Vocademy |

Einstein continues to explain how to measure the distance between two points on a rigid body. He assumes we have no standard for measuring distance and thus uses an undefined rod as a standard. This rod can be placed end-to-end, giving a distance in a standard called "rods." Should the distance not be an even number of rods, the rod can be divided into smaller divisions, allowing measurement in fractions of rods, such as 9 rods plus 45 percent of a rod or 9.45 rods. This system can now be the basis for all measurements of length.

Every position of an object or event can be specified in reference to a point on a rigid body. The Earth is a rigid body with well-known locations that can be used as reference points.

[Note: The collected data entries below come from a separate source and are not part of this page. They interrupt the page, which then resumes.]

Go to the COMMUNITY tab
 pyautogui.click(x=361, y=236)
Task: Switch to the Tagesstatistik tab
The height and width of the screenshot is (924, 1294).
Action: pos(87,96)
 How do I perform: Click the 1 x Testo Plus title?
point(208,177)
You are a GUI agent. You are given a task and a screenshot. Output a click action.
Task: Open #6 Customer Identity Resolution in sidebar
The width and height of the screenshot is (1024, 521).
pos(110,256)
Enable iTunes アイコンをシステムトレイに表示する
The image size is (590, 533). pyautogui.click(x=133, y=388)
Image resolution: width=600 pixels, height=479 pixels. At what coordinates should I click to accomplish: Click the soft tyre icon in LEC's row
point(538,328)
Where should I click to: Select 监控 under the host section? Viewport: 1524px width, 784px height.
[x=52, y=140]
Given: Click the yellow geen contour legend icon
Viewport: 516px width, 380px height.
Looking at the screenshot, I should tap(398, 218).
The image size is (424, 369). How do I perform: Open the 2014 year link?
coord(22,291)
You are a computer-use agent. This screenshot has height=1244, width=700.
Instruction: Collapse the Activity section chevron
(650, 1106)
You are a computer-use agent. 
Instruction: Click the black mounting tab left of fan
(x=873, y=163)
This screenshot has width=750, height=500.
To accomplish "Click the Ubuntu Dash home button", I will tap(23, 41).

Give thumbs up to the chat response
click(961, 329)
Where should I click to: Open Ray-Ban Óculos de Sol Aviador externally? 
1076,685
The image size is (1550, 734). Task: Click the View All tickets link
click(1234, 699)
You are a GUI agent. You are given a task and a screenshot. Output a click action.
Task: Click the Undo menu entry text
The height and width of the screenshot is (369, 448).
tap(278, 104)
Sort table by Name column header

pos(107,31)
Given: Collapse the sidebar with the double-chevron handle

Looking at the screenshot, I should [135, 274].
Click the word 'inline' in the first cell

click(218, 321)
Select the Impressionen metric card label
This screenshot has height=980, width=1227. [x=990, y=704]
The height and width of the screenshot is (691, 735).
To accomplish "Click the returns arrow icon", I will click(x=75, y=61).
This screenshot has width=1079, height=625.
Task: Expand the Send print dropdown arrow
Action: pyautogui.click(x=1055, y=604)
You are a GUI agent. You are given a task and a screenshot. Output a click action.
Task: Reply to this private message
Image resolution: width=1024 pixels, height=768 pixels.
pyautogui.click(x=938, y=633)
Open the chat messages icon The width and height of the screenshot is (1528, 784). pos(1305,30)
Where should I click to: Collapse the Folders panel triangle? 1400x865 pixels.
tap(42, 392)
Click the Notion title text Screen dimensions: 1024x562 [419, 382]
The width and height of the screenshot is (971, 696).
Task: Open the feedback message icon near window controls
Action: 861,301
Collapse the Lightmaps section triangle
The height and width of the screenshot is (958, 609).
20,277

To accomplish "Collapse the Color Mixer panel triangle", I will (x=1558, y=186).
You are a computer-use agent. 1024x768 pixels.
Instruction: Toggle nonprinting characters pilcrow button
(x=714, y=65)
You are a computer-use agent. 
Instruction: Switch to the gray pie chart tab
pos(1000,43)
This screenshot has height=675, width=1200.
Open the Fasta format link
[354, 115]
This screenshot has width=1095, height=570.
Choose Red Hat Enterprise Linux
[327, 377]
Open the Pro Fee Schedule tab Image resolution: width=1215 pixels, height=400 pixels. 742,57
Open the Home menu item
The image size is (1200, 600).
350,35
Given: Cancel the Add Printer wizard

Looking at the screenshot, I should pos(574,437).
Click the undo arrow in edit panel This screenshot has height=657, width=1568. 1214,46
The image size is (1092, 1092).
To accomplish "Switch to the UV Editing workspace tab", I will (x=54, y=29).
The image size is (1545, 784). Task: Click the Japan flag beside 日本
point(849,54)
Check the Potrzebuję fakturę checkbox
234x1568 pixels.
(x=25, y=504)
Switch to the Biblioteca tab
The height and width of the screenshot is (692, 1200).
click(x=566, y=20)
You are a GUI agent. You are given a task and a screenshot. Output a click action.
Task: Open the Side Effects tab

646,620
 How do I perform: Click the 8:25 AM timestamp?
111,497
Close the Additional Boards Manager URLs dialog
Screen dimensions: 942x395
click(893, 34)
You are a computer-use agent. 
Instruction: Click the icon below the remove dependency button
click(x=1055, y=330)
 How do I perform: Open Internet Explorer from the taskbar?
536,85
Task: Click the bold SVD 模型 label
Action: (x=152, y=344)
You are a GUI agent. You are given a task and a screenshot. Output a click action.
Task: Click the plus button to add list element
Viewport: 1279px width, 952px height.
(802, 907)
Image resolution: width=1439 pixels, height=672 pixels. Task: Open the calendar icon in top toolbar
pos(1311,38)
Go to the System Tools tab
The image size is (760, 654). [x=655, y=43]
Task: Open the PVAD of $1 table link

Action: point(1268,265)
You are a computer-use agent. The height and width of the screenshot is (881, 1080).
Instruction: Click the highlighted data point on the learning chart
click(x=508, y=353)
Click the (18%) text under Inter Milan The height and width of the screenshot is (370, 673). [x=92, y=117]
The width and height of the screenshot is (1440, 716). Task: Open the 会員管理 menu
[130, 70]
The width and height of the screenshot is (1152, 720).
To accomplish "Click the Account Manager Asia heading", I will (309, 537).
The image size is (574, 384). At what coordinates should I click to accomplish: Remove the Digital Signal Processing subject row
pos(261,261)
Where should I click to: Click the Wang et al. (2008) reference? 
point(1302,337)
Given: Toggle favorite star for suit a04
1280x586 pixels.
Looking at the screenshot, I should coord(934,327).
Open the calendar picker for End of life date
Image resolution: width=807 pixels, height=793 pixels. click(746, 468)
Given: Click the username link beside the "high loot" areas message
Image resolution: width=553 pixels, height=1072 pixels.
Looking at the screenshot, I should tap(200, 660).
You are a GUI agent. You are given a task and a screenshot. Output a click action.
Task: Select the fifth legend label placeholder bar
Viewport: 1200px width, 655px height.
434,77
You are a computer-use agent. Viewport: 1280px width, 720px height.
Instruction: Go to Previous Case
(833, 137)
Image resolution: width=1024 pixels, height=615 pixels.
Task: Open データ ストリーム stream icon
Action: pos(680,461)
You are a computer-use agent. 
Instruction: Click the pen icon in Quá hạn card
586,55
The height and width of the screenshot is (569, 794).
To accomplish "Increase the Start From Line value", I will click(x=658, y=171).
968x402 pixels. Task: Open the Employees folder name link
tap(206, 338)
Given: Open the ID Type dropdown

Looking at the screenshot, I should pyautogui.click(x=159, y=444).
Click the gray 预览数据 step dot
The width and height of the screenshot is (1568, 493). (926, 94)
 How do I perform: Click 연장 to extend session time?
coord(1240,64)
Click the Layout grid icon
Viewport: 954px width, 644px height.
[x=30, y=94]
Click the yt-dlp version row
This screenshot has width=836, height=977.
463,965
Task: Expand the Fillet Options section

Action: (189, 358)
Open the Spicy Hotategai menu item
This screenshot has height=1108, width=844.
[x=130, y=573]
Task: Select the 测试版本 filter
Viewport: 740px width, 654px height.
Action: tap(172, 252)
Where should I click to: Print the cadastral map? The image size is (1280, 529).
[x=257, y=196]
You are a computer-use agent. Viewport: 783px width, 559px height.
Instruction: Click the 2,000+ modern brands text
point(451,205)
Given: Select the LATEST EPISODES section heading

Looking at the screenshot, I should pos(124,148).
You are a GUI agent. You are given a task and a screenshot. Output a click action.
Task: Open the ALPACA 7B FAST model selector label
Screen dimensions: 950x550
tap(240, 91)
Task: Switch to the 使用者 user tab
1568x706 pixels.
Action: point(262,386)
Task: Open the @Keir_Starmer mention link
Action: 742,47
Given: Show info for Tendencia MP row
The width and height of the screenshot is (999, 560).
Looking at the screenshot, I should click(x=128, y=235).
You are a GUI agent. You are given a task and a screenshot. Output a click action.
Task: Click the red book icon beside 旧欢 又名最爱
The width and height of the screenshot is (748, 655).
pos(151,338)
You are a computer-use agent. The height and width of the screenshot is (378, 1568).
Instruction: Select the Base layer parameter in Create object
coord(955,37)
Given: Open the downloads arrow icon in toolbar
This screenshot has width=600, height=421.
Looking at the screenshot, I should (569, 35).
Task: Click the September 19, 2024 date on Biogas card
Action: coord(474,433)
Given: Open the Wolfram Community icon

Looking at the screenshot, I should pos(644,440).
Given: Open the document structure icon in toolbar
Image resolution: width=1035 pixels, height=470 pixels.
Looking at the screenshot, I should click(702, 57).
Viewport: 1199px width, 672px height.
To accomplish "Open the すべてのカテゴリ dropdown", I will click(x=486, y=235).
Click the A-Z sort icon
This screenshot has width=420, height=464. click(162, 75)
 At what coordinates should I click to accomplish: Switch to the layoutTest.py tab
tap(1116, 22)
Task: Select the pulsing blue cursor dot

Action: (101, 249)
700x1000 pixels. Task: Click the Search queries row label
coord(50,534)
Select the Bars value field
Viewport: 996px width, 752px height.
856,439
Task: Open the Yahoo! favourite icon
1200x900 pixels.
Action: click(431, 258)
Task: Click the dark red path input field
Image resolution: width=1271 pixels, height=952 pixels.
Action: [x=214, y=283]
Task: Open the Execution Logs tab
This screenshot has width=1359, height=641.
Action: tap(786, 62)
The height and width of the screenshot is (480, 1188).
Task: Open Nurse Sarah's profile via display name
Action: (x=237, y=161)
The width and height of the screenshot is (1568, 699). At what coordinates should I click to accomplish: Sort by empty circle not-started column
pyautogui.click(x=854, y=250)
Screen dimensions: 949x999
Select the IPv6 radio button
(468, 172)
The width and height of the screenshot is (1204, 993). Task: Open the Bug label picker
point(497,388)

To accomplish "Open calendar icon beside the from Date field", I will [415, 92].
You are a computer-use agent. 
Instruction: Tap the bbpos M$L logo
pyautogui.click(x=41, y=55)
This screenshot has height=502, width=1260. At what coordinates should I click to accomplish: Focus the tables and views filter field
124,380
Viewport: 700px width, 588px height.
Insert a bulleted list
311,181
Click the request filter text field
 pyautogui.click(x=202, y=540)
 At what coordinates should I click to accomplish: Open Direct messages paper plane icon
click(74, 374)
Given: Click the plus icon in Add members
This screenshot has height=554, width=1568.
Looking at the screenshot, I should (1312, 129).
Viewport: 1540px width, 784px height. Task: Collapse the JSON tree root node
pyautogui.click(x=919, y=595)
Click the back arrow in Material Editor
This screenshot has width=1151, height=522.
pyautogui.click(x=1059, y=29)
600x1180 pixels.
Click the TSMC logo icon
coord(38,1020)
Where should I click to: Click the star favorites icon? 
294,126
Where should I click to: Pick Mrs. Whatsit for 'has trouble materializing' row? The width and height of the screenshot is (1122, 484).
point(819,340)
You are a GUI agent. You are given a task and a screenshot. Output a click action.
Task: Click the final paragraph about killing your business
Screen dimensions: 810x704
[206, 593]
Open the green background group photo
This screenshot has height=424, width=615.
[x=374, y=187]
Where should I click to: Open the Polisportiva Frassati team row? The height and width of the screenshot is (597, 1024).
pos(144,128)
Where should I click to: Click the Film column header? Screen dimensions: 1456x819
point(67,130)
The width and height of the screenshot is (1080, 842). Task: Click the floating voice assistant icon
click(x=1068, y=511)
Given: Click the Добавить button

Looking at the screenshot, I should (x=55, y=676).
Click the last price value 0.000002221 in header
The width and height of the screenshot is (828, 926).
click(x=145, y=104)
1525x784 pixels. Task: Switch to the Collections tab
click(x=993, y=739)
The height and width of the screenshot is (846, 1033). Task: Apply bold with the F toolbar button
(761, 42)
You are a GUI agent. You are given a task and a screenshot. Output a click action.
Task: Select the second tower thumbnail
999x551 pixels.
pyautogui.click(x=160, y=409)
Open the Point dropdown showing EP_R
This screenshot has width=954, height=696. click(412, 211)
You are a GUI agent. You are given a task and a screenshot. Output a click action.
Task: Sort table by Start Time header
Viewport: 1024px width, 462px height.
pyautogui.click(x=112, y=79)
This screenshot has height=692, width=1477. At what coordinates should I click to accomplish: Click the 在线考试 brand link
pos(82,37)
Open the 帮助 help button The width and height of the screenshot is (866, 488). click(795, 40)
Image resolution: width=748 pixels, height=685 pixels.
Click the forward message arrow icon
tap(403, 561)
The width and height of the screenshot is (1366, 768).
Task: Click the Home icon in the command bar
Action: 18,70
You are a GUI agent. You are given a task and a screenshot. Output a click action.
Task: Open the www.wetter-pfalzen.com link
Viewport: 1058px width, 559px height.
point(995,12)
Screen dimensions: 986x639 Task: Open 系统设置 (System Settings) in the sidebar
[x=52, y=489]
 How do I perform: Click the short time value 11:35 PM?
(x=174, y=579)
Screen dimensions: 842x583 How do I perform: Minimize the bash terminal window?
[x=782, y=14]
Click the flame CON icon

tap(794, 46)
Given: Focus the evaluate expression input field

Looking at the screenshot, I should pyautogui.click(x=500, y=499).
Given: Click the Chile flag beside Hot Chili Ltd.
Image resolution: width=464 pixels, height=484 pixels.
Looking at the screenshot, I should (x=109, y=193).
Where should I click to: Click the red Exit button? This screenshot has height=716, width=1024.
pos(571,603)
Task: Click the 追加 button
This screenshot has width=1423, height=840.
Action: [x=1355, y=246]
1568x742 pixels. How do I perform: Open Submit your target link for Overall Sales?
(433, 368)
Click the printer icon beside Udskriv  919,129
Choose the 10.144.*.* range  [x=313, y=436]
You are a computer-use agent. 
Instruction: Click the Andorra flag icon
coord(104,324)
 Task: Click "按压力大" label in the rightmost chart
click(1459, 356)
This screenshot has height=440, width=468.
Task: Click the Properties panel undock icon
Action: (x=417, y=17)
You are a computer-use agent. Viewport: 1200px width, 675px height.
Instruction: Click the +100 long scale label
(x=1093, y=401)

Einstein uses Trafalgar Square as his reference point in the English translation of his book.

Now, what about objects that are not on the Earth? Let's say there is a cloud above Trafalgar Square. The cloud's height can be measured by extending a pole to the cloud and then measuring the length of the pole. The location of the cloud can be specified by the location of the foot of this pole and the length of the pole.

We can eliminate the need for named points of reference by applying the Cartesian system of coordinates, which uses three intersecting planes (x, y, and z). An object can be located by its x, y, and z coordinates. Using indirect means (such as triangulation), we can free ourselves from physical rods and poles to make measurements.